Methods. Data from the Rural Urban Migration in China (RUMiC) 2007-08 and 2008-09 datasets were used for analyses. General Health Questionnaire (GHQ) -12 scores, categorised as the presence of common mental disorders (CMDs) vs. the absence of CMDs, were chosen as the dependent variable. Socioeconomic status was measured as per hukou status, job nature and working hours, each treated as an independent variable. City, gender, age, ethnicity and educational level were taken into account as confounders. Cross-tabulations and binary logistic regression analyses were run. The software package STATA 14.2 was used for secondary data analysis.

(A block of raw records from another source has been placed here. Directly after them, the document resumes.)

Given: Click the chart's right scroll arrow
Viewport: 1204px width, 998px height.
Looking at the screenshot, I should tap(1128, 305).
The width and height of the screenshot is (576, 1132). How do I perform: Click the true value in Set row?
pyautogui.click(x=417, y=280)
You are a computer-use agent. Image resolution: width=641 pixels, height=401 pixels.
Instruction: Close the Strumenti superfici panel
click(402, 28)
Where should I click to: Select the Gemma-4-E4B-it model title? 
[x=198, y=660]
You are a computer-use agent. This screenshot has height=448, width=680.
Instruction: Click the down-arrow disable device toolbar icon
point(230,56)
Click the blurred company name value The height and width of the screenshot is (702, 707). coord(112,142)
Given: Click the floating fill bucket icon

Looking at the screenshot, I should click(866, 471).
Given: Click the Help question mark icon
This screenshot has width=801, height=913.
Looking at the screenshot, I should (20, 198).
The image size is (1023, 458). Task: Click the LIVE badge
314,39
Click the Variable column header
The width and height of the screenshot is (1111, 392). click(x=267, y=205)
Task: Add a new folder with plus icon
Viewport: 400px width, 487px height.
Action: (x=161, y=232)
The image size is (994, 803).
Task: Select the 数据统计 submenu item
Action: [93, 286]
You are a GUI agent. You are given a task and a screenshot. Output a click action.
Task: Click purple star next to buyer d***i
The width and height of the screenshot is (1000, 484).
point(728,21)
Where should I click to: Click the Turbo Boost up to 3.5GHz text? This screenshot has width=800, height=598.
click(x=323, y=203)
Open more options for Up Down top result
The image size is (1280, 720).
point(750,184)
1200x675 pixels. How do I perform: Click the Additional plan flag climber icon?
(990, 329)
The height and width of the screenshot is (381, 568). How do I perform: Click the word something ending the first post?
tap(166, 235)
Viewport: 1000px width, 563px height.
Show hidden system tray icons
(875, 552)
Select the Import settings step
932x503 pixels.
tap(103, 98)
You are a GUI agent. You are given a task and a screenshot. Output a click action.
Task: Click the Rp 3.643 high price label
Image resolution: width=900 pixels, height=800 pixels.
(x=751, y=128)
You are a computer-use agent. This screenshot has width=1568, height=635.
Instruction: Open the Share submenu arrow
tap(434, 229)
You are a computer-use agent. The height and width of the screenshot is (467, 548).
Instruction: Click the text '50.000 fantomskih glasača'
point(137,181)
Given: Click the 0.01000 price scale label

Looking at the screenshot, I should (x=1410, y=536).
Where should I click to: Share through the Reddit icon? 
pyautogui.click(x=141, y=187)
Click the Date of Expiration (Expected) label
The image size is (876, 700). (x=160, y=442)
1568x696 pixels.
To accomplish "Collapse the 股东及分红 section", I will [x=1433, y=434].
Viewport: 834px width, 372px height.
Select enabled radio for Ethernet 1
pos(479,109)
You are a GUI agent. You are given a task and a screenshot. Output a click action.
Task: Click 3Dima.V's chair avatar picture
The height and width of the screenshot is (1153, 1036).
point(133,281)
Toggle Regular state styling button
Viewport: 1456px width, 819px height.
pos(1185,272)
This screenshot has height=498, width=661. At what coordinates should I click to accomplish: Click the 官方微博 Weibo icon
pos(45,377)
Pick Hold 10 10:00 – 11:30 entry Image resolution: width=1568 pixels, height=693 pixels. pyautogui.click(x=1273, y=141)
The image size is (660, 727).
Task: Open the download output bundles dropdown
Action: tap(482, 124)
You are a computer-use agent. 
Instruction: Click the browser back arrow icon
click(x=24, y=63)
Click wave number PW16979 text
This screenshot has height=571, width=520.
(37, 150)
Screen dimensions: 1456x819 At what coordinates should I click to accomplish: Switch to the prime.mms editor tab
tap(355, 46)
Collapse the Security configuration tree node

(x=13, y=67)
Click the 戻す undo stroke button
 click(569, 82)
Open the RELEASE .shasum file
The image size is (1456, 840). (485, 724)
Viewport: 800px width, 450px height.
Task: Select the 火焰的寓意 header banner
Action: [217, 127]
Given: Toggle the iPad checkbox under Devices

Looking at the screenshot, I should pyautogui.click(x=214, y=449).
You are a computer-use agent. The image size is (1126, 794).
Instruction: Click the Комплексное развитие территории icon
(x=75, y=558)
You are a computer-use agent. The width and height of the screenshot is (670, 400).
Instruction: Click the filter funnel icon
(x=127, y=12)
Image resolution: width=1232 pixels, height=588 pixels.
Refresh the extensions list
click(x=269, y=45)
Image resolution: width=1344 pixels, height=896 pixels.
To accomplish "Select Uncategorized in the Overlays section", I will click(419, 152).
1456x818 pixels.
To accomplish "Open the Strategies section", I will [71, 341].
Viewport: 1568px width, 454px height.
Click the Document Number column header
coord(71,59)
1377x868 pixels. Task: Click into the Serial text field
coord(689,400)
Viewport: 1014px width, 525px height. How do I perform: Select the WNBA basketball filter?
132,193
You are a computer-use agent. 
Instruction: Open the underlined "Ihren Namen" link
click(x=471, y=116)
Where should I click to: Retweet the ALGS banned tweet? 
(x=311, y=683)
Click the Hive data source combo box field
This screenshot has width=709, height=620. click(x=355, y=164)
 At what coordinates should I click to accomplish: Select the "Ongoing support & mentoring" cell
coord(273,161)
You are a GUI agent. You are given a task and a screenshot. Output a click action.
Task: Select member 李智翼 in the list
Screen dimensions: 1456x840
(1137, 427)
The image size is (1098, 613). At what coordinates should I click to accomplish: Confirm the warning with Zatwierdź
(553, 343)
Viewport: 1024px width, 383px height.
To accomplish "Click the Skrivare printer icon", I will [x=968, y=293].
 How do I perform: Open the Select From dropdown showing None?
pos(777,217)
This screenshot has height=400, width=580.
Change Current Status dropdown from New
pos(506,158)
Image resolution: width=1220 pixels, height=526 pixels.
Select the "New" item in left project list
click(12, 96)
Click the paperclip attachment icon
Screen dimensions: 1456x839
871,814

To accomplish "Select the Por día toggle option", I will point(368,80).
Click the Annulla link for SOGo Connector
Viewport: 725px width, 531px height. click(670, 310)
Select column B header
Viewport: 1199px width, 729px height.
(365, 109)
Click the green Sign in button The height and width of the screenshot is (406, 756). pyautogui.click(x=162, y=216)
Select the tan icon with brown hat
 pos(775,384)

Results. The more educational qualifications rural migrant worker samples received, the more likely they were to be free from CMDs. However, tertiarily-educated rural migrant worker samples enjoyed similar levels of mental wellbeing as their counterparts who had completed elementary school or below. Additionally, there was no statistical evidence to suggest that rural migrant worker samples were more likely to experience CMDs based on their job nature (non-manual vs. manual vs. self-employed vs. family business) or working hours (< 60 hours per week vs. 60-119 hours per week vs. >= 120 hours per week).
Conclusions. The optimal rural migrant workers’ educational level, in terms of maximising their mental wellbeing, was between senior secondary school and post-secondary school level. However, socioeconomic factors, namely, job nature and working hours, were insignificant determinants of mental wellbeing of rural migrant workers. Moreover, there was no evidence suggesting rural migrant workers suffered from a distinct mental wellbeing between 2008 and 2009.